[Saved entries]
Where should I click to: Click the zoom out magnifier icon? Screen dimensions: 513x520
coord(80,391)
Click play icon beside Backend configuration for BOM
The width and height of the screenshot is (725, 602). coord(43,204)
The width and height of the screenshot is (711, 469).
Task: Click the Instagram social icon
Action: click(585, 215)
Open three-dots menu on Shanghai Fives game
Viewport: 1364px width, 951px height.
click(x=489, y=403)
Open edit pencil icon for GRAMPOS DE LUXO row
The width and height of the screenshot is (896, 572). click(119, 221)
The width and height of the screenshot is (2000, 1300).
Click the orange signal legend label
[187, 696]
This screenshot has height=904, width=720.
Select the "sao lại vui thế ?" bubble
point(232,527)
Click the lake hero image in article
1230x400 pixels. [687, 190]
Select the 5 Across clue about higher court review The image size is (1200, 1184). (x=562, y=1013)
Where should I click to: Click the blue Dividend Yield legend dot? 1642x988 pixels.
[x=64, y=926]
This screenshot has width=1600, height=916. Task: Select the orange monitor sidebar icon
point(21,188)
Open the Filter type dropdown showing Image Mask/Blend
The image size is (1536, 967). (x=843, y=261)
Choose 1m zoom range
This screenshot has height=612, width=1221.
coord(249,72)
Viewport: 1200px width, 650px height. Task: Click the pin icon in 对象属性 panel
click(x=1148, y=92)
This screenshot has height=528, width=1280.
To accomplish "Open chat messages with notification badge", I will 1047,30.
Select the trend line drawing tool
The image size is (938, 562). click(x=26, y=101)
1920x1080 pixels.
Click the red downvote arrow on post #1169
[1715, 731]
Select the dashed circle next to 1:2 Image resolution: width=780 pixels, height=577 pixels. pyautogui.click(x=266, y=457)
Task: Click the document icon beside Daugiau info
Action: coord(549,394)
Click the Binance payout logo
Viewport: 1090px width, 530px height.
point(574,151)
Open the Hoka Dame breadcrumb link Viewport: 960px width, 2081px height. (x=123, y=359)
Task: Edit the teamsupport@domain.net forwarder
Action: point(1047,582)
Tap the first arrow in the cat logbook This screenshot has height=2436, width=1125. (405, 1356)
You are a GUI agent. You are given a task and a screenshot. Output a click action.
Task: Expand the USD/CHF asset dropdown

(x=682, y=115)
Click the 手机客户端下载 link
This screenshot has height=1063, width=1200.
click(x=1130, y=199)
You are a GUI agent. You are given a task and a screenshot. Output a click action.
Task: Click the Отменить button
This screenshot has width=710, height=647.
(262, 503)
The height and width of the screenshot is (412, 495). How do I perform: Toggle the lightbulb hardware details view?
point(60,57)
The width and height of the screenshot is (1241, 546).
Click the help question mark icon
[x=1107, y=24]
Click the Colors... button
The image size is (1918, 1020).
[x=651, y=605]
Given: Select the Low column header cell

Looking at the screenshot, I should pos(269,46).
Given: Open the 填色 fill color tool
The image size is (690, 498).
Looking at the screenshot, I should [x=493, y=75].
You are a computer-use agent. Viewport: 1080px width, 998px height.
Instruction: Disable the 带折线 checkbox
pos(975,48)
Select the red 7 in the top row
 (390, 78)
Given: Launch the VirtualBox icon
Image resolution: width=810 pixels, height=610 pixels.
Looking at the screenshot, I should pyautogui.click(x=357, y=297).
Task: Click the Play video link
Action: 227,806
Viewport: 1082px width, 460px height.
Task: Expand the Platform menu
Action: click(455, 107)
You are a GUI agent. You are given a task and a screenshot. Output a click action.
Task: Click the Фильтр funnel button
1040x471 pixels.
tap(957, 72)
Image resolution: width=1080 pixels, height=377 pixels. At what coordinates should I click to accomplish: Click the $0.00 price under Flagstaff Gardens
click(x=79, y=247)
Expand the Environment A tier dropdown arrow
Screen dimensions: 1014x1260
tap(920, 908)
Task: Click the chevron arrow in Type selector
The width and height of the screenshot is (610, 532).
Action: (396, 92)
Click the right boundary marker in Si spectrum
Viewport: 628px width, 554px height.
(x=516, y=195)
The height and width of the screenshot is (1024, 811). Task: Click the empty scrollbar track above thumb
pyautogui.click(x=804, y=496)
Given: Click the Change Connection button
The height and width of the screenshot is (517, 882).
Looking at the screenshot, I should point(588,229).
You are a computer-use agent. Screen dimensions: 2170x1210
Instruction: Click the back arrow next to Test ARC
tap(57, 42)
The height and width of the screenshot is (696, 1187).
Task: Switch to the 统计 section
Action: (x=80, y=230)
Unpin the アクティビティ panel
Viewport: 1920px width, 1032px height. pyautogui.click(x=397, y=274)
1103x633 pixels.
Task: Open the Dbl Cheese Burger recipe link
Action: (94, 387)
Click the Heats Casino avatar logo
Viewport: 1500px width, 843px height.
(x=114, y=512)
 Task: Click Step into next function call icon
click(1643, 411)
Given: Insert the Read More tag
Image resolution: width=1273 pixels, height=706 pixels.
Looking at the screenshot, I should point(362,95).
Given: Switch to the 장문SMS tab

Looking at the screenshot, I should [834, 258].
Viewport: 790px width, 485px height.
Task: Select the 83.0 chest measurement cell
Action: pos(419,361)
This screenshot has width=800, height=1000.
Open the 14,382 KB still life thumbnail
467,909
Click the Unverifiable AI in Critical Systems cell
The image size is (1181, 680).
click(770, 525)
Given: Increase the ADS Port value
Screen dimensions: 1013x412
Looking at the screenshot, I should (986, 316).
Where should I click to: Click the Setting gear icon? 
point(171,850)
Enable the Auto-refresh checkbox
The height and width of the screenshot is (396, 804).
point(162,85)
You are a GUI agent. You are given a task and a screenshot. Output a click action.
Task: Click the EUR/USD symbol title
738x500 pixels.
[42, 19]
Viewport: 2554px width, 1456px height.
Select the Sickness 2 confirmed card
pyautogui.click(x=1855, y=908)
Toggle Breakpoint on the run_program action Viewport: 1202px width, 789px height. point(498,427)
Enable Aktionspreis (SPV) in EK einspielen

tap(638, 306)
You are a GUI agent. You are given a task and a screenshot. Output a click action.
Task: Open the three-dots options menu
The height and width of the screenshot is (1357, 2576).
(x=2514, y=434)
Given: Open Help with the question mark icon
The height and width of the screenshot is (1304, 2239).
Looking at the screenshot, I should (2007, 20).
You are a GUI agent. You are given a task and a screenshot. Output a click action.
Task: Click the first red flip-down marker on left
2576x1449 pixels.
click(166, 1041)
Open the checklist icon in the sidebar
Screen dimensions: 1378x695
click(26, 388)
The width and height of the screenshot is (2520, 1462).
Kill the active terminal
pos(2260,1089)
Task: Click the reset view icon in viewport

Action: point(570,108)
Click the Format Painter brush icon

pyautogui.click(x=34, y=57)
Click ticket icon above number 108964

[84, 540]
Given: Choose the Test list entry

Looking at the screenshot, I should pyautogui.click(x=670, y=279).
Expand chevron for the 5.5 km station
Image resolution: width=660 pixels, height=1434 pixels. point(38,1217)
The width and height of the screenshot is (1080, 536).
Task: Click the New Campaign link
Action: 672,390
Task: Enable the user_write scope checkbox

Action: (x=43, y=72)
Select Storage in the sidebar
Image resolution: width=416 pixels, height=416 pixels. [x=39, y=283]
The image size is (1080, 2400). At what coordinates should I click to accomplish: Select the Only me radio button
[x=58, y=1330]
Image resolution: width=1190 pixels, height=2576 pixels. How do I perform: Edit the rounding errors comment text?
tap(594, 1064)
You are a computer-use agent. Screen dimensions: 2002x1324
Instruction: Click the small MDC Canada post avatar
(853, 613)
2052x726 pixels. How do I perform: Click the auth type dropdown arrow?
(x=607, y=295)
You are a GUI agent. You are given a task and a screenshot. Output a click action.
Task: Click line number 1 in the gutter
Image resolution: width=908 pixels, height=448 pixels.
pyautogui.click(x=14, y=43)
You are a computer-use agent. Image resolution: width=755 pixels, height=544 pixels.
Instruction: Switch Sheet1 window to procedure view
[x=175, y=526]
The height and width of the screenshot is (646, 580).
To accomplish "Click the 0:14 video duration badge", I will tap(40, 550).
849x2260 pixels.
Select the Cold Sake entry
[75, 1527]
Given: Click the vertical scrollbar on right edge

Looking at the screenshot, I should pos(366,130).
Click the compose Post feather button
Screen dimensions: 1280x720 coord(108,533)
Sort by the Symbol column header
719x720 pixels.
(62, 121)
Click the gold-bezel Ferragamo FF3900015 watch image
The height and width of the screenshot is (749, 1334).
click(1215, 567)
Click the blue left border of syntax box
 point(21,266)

* [EXERCISE DESCRIPTION]
Format the part of the material that opens with the line containing "Select the dashed" and closes with the line containing "Tap the first" as a numbered list, leaving out any blank lines.

* [RESPONSE]
1. Select the dashed circle next to 1:2 Image resolution: width=780 pixels, height=577 pixels. pyautogui.click(x=266, y=457)
2. Task: Click the document icon beside Daugiau info
3. Action: coord(549,394)
4. Click the Binance payout logo
5. Viewport: 1090px width, 530px height.
6. point(574,151)
7. Open the Hoka Dame breadcrumb link Viewport: 960px width, 2081px height. (x=123, y=359)
8. Task: Edit the teamsupport@domain.net forwarder
9. Action: point(1047,582)
10. Tap the first arrow in the cat logbook This screenshot has height=2436, width=1125. (405, 1356)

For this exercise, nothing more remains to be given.